On connaît, par tradition, l’immense fortune du financier Bouret[1]. Où l’avait-il gagnée ? Je pourrais répondre comme répondit le marquis de S…t-S… à un de ses créanciers qui lui demandait quand il serait payé : — Vous êtes bien curieux, monsieur ! Peut-être l’avait-il gagnée dans le sel, peut-être dans les farines, comme les frères Pâris, peut-être avec rien, supposition la plus probable de toutes, car l’argent est comme l’huile : il n’y a qu’à en battre long-temps et avec adresse quelques gouttes pour former des montagnes d’écume. Il est hors de doute toutefois que Bouret dut le commencement de sa grande fortune à la fourniture du blé, puisqu’en 1747 la Provence fit frapper une médaille en l’honneur de ce fermier-général, qui lui avait procuré du grain pendant une disette sans vouloir accepter d’autre indemnité que cette haute marque d’estime de toute une contrée reconnaissante.

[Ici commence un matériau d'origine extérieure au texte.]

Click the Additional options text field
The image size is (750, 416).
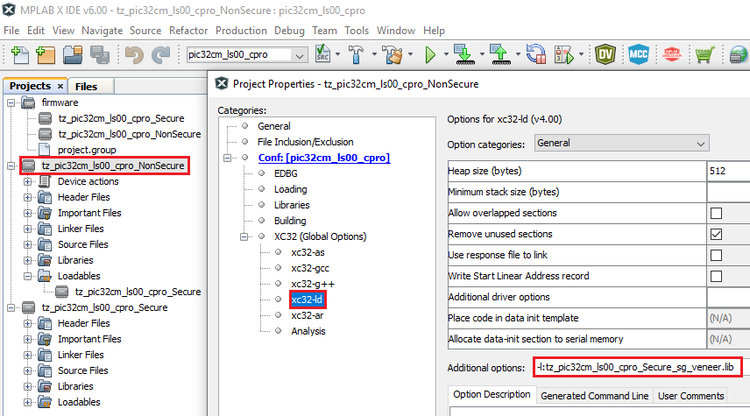[636, 367]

Bouret était, on ne sait combien de fois, millionnaire ; un moment son papier fut préféré à l’or même au fond des Indes. À l’époque peu puritaine de sa prospérité, c’était sous le roi Louis XV, on disait qu’il en usait en galant homme et en homme galant. Il faut entendre par là qu’il avait sa petite maison du faubourg, de nombreux amis à sa table, ses grandes entrées dans les plus célèbres boudoirs, des chevaux de race, et qu’il donnait de délicieuses soirées dans des salons où l’or de ses coffres semblait avoir germé en arabesques le long des murs.

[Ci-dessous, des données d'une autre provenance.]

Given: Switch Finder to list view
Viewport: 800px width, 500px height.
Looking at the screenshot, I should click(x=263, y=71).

Bouret traitait les gens de lettres avec la tendresse gastronomique qu’on n’a plus guère de nos jours, dans le monde où l’on dîne, que pour les écrivains politiques. Jadis on craignait l’épigramme, on ne redoute maintenant que le premier-Paris. La prose a volé la fourchette à la poésie. Grace à ses libéralités, à ses prêts, à sa table, Bouret a été épargné par les écrivains du XVIIIe siècle. Voltaire seul, dans un mouvement d’humeur échappé à sa vieillesse morose, attaqua le luxe de Bouret ; Voltaire, lui qui s’était écrié autrefois : Oh ! le bon temps que ce siècle de fer ! il ne se souvint pas des bons rapports qu’il avait entretenus, comme on le verra plus loin, avec l’opulent financier. C’est

  1. Quelques-uns l’appellent Bourci, d’autres Bourette. Voltaire, qui connaissait beaucoup le célèbre financier, écrit Bouret.